Avon and Stringer discuss taking over the Edmondson Avenue corners, as they are wide open. Avon suggests that Stinkum should run the territory. Bubbles tells Johnny that he is on a mission to bring down the Barksdale hoppers that beat him, but Johnny cannot understand why Bubbles is voluntarily working with the police as he feels his misfortune is all part of the "game." Avon and D'Angelo visit Avon's brother, who has been hospitalized in a vegetative state. Avon tells D'Angelo that one mistake could see either of them end up like his brother and that the fear motivates Avon to work harder. Later, Poot and Wallace spot Brandon in an arcade and notify D'Angelo. D'Angelo pages the news in from the Pit phones. Although all the pages are logged at the detail office, the calls themselves are not recorded.

==Production==
===Epigraph===

...a little slow, a little late.
— Avon Barksdale

===Credits===

====Starring cast====
Although credited, John Doman and Frankie Faison do not appear in this episode.

===First appearances===
- Marquis "Bird" Hilton: A foul-mouthed Barksdale organization enforcer. Though apparently responsible for the murder of Gant in the first episode, this is the first time Bird appears onscreen. Bird is played by rapper Fredro Starr, from the group Onyx, who becomes the second of eight musicians to play minor recurring roles on The Wire (others include Method Man and Steve Earle).

==Broadcast==
"The Pager" premiered June 30, 2002, on HBO in the U.S. In the UK, this episode had its broadcast TV debut on April 3, 2009, on BBC Two.

==Reception==
On its debut, "The Pager" had nearly 2.97 million viewers and a 1.9 rating as measured by Nielsen Media Research.

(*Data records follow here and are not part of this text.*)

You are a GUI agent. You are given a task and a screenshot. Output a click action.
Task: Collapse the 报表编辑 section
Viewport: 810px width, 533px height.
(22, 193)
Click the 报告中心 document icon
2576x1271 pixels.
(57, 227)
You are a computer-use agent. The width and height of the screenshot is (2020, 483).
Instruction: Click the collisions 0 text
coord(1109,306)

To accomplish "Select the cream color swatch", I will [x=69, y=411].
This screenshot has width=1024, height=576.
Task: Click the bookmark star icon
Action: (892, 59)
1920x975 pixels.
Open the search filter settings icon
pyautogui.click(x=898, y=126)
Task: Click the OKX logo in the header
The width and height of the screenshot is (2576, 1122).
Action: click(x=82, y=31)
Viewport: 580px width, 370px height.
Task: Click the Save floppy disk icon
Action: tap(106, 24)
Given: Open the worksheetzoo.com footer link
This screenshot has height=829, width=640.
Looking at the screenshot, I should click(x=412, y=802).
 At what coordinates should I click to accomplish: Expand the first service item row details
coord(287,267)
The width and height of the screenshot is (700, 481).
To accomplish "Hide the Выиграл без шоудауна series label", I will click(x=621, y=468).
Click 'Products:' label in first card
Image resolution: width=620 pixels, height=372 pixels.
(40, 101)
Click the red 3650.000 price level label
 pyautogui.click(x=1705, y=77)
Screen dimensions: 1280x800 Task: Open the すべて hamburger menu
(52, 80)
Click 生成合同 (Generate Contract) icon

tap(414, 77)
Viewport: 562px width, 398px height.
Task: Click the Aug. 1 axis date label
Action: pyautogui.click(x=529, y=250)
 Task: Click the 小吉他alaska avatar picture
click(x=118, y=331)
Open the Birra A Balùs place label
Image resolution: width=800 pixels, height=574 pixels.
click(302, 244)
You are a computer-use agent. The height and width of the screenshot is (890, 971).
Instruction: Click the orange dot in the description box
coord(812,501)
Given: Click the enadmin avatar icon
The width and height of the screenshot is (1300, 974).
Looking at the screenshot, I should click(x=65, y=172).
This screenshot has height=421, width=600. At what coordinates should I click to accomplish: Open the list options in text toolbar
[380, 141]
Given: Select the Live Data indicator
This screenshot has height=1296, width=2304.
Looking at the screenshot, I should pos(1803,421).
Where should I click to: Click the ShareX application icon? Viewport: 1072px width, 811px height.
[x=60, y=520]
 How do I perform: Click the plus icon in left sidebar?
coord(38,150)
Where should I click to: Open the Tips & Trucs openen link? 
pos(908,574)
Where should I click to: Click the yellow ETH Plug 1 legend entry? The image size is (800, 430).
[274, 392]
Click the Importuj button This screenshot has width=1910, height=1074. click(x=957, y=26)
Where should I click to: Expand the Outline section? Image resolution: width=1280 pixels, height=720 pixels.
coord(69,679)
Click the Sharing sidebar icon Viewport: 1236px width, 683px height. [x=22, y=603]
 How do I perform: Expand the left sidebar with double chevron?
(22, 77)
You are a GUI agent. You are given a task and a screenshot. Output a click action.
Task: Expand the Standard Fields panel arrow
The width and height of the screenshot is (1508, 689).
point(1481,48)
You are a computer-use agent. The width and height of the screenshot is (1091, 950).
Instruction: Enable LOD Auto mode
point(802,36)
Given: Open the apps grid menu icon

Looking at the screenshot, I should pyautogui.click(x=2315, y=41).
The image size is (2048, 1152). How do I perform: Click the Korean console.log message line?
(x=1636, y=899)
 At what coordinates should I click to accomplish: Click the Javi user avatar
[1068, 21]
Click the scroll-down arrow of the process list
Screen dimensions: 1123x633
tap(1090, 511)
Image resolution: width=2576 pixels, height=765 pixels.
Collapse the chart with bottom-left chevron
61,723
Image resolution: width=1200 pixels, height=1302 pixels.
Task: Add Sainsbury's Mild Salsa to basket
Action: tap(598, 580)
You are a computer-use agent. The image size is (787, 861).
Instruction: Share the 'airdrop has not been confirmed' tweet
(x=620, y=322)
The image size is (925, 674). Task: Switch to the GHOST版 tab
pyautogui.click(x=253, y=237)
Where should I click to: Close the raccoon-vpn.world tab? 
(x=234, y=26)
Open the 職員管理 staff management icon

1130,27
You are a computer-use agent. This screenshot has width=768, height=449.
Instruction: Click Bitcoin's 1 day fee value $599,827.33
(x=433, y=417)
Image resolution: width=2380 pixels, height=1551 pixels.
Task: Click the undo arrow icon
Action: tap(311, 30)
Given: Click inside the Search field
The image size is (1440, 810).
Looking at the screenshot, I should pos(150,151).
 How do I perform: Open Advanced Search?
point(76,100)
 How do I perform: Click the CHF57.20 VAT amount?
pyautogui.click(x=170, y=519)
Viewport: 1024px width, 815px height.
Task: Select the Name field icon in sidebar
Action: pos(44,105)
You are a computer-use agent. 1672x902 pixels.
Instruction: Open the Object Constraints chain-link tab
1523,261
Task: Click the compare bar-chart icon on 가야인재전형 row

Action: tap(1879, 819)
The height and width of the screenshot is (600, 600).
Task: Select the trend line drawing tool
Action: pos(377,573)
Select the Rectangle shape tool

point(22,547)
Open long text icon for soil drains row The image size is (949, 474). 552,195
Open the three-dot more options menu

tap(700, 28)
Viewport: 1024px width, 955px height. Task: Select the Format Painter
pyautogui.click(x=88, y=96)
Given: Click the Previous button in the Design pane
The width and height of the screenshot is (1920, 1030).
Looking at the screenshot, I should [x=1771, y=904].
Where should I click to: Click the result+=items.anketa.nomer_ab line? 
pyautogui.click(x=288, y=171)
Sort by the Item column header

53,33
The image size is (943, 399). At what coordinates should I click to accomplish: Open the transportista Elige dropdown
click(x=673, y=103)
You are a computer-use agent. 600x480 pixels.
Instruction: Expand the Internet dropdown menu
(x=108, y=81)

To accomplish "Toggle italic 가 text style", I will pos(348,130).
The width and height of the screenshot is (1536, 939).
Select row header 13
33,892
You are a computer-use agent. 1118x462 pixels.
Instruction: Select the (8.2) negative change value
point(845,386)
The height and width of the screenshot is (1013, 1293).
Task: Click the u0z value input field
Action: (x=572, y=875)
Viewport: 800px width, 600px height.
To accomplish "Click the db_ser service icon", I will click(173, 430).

For Entertainment Weekly, Ken Tucker praised the episode for deep development of otherwise slow plot lines. Tucker also praised the show's naturalistic dialogue and director Clark Johnson for providing "beautifully detailed" acting from Gerety, Peters, and Reddick.

Alan Sepinwall, in a 2008 retrospective for The Star-Ledger, contrasted this episode against the first four of The Wire: "After all the rampaging incompetence and bureaucratic interference we bore witness in the first four episodes, it's almost startling to watch an episode in which virtually everybody knows what they're doing."

In 2009, Steve Busfield of The Guardian featured readers' comments claiming this episode had allusions to Shakespeare such as Richard III, for instance: "Stringer Bell, like Richard Duke of Gloucester (Later Richard III), was a loyal supporter of Edward who then betrayed his family and seized power for himself."